PASSAGE GIVEN —
****************

Andrea Carnevale  (; born 12 January 1961) is an Italian former footballer, who played as a forward.

Club career
After playing for various Italian teams, Carnevale enjoyed notable success with Napoli from 1986 to 1990, playing alongside Diego Maradona and Careca, and winning two Scudetti, one Coppa Italia, and an UEFA Cup.

In 1990, he moved to Roma, but after 4 goals in his first five games he was suspended for a year for illegal drug use, alongside teammate Angelo Peruzzi. He spent two more years in Rome before playing three seasons in Serie B for Pescara (twice) and Udinese.

International career
Carnevale earned 10 caps and scored 2 goals for the Italy national football team between 1989 and 1990. He made his senior debut for Italy on 22 April 1989, in a 1–1 draw against Uruguay in an international friendly in Verona. He scored his first international goal in a 4–0 win over Hungary in Taranto on 26 April 1989, and his second in a 4–0 win over Bulgaria, held in Cesena, on 20 September later that same year. He was also later included in Italy's squad at the 1990 FIFA World Cup, where they finished third on home soil. Carnevale was a regular starter for the Italians in the run up to the tournament in friendlies and appeared in Italy's first two group games of the World Cup.

****************

COLLECTED MATERIAL —

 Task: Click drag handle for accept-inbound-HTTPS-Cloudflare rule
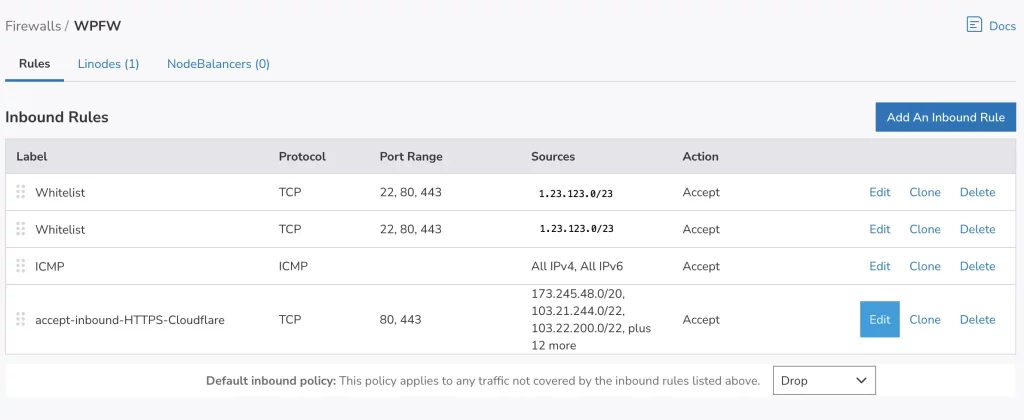pyautogui.click(x=20, y=319)
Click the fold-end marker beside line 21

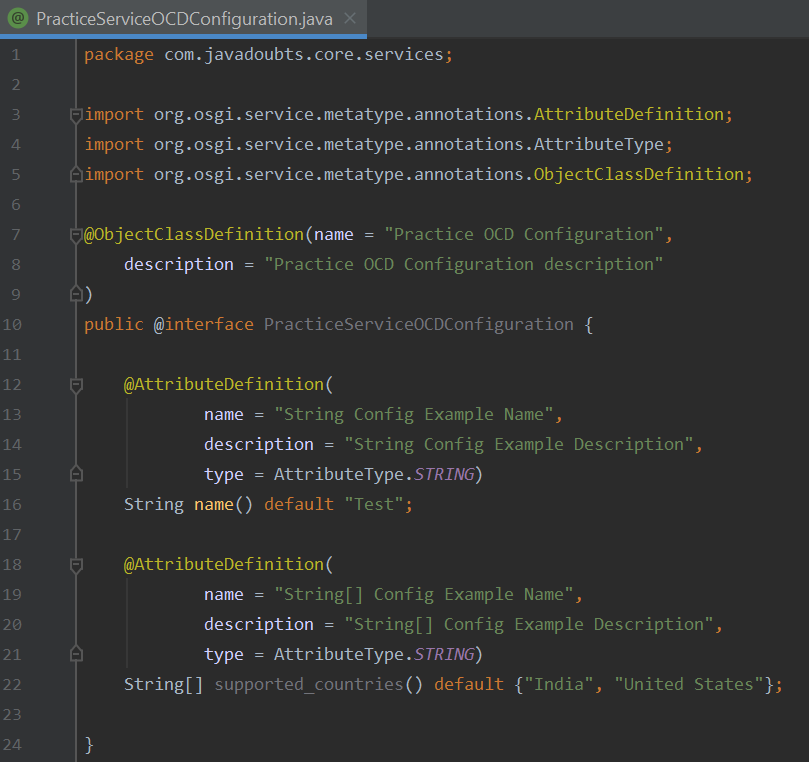75,653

****************

OBJECTIVE A — How would you render this sentence from the passage on Andrea Carnevale in Spanish: "Carnevale earned 10 caps and scored 2 goals for the Italy national football team between 1989 and 1990."
OBJECTIVE B — Reproduce the Carnevale passage word for word, beginning at the words that have "In 1990, he" and stopping after "(twice) and Udinese.".

EXERCISE OUTPUT A — Carnevale disputó 10 partidos internacionales y marcó 2 goles con la selección de fútbol de Italia entre 1989 y 1990.

EXERCISE OUTPUT B —
In 1990, he moved to Roma, but after 4 goals in his first five games he was suspended for a year for illegal drug use, alongside teammate Angelo Peruzzi. He spent two more years in Rome before playing three seasons in Serie B for Pescara (twice) and Udinese.